[Exercise goal] Give back exactly the stretch of data below from the line holding "Más (734, 147)" through the line holding "Suscribirse Ahora (886, 1611)", both ends included, and leave the remaining lines out.

[Record excerpts]
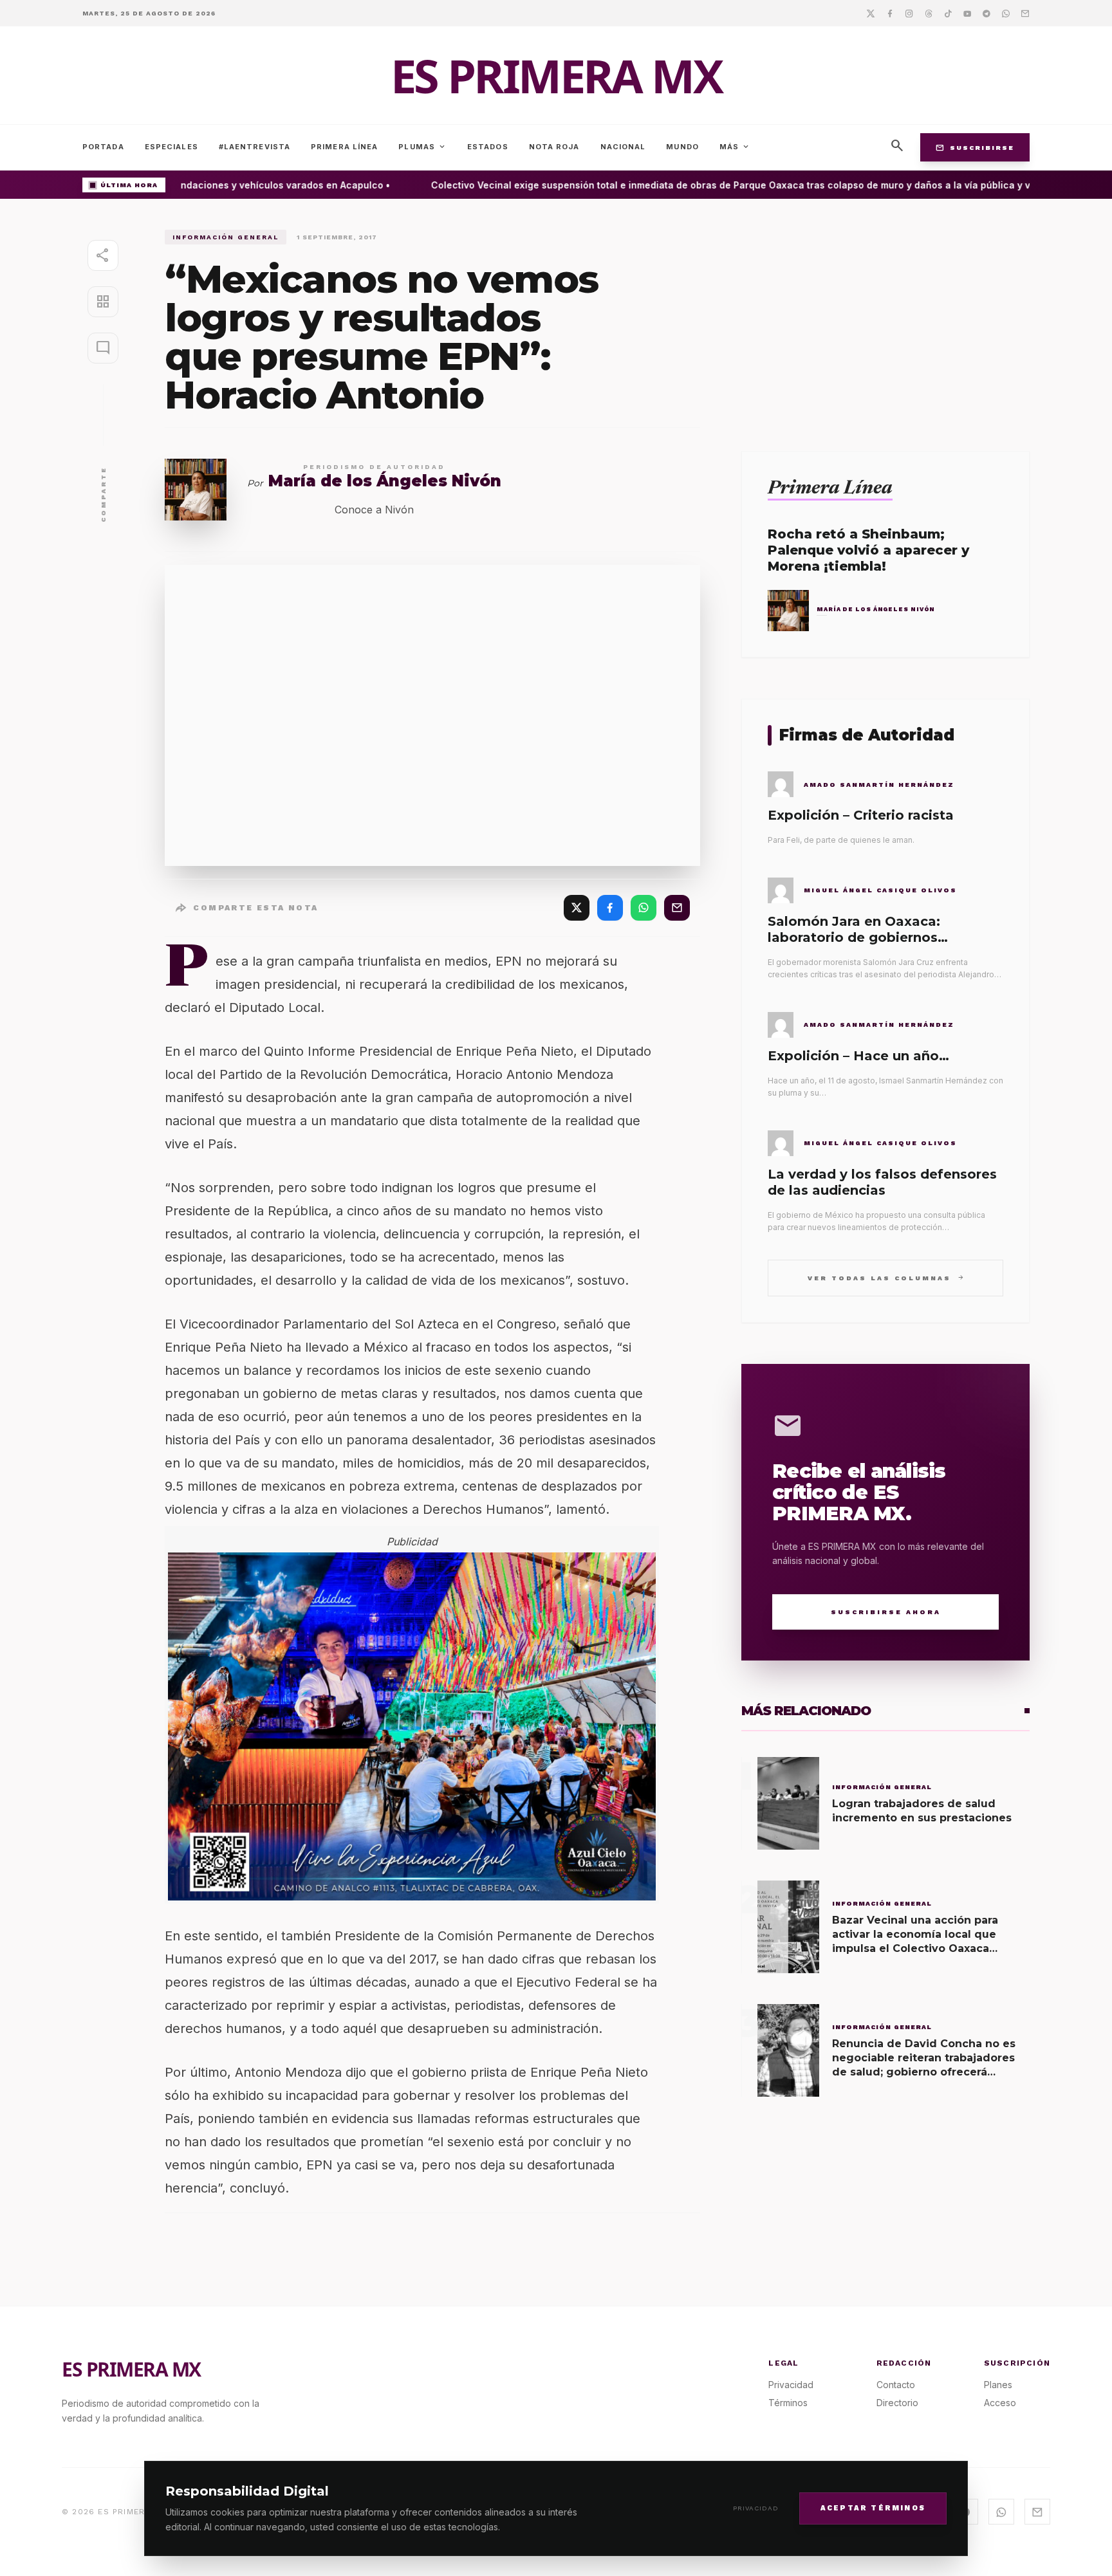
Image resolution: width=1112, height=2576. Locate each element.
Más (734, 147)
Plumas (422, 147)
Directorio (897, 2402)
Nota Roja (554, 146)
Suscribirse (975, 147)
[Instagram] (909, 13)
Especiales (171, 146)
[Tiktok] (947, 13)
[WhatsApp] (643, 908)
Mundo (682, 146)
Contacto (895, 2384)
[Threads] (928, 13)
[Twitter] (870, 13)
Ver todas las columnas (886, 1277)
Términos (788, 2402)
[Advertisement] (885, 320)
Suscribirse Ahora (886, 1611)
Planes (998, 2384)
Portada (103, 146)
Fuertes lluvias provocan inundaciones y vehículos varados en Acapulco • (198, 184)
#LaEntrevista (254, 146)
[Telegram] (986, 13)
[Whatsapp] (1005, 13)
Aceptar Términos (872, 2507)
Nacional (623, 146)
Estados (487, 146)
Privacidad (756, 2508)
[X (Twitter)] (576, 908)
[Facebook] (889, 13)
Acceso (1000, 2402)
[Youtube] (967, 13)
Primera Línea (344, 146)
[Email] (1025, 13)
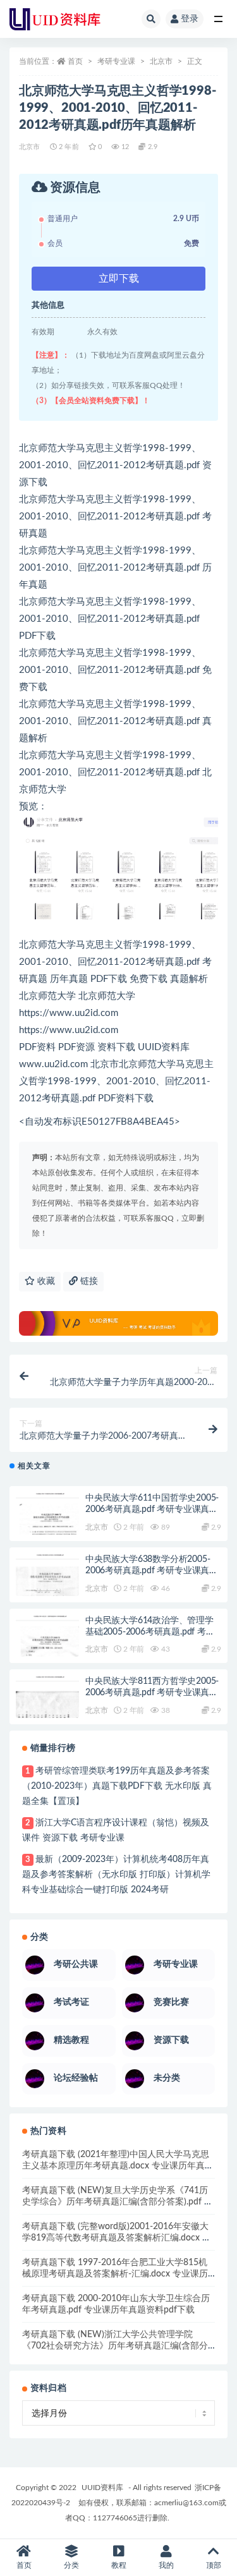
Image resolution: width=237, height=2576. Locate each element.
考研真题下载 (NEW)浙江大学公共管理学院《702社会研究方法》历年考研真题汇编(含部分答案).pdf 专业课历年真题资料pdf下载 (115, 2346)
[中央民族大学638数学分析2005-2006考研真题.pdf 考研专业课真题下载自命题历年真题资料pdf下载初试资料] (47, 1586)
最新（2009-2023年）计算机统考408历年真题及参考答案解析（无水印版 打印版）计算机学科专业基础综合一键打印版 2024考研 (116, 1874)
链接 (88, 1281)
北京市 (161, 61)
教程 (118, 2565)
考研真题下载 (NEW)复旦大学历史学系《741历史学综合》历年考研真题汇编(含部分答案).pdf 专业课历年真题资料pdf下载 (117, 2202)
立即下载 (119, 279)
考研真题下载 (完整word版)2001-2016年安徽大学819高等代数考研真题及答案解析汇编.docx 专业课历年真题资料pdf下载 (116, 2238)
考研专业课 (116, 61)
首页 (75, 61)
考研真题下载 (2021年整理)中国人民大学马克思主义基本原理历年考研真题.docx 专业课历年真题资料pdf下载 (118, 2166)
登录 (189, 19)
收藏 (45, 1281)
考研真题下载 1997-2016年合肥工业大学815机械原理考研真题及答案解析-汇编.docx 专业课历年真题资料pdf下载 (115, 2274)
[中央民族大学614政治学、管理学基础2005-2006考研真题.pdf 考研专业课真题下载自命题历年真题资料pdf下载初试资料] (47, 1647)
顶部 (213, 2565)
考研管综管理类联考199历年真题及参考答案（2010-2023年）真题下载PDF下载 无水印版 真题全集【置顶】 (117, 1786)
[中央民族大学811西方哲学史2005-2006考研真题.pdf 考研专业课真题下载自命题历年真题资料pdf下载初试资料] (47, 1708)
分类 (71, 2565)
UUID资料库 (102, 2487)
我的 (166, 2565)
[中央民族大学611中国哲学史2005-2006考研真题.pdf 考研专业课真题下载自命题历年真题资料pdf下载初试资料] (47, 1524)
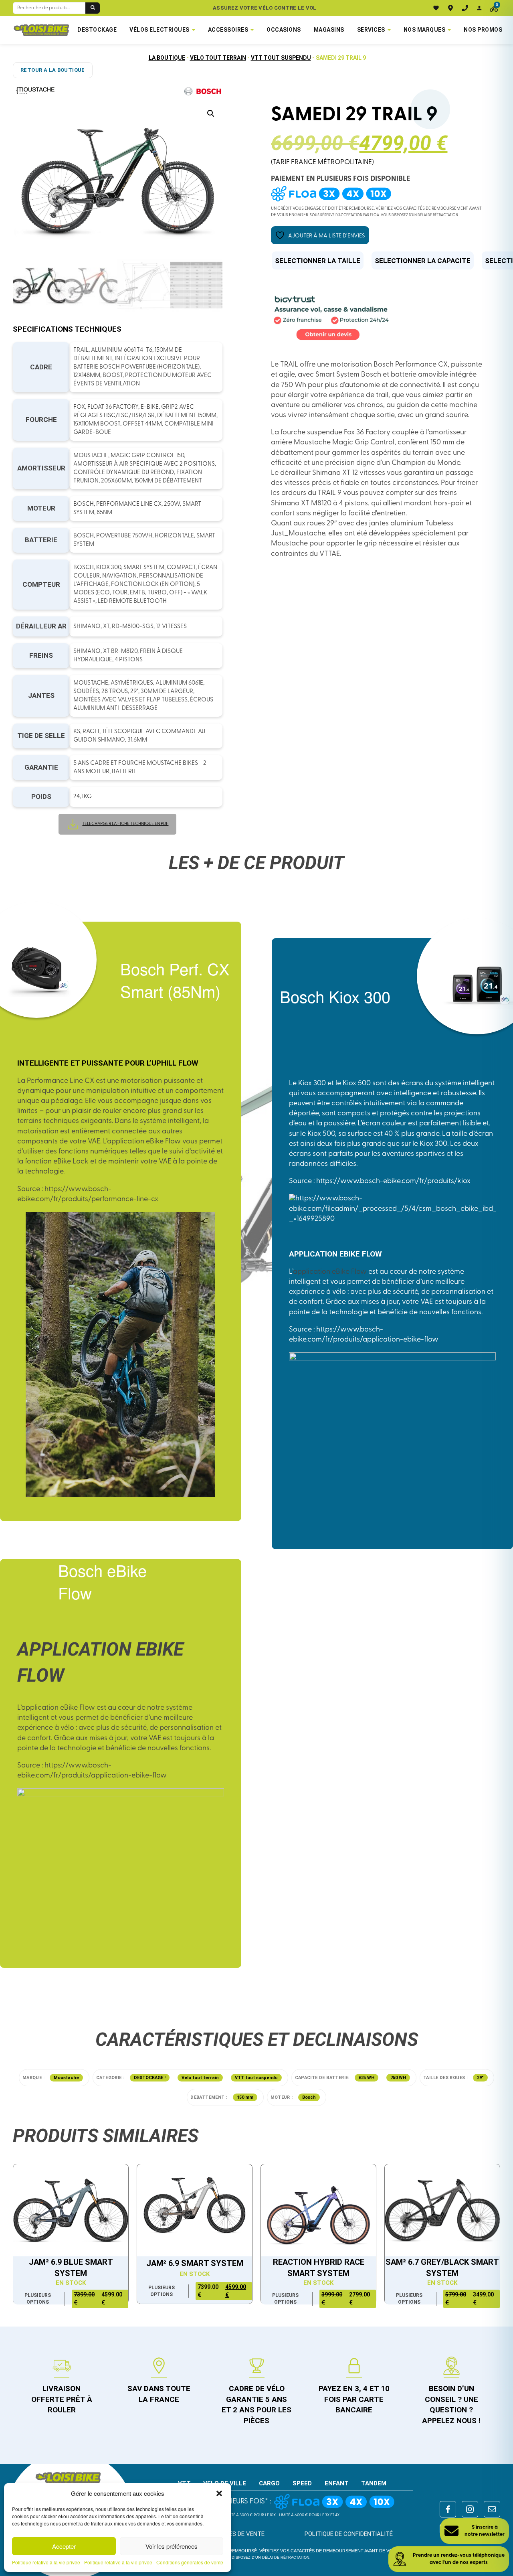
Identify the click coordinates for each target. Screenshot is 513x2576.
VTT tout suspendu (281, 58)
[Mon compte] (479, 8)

[Reply]
Más (734, 147)
Plumas (422, 147)
Directorio (897, 2402)
Nota Roja (554, 146)
Suscribirse (975, 147)
[Instagram] (909, 13)
Especiales (171, 146)
[Tiktok] (947, 13)
[WhatsApp] (643, 908)
Mundo (682, 146)
Contacto (895, 2384)
[Threads] (928, 13)
[Twitter] (870, 13)
Ver todas las columnas (886, 1277)
Términos (788, 2402)
[Advertisement] (885, 320)
Suscribirse Ahora (886, 1611)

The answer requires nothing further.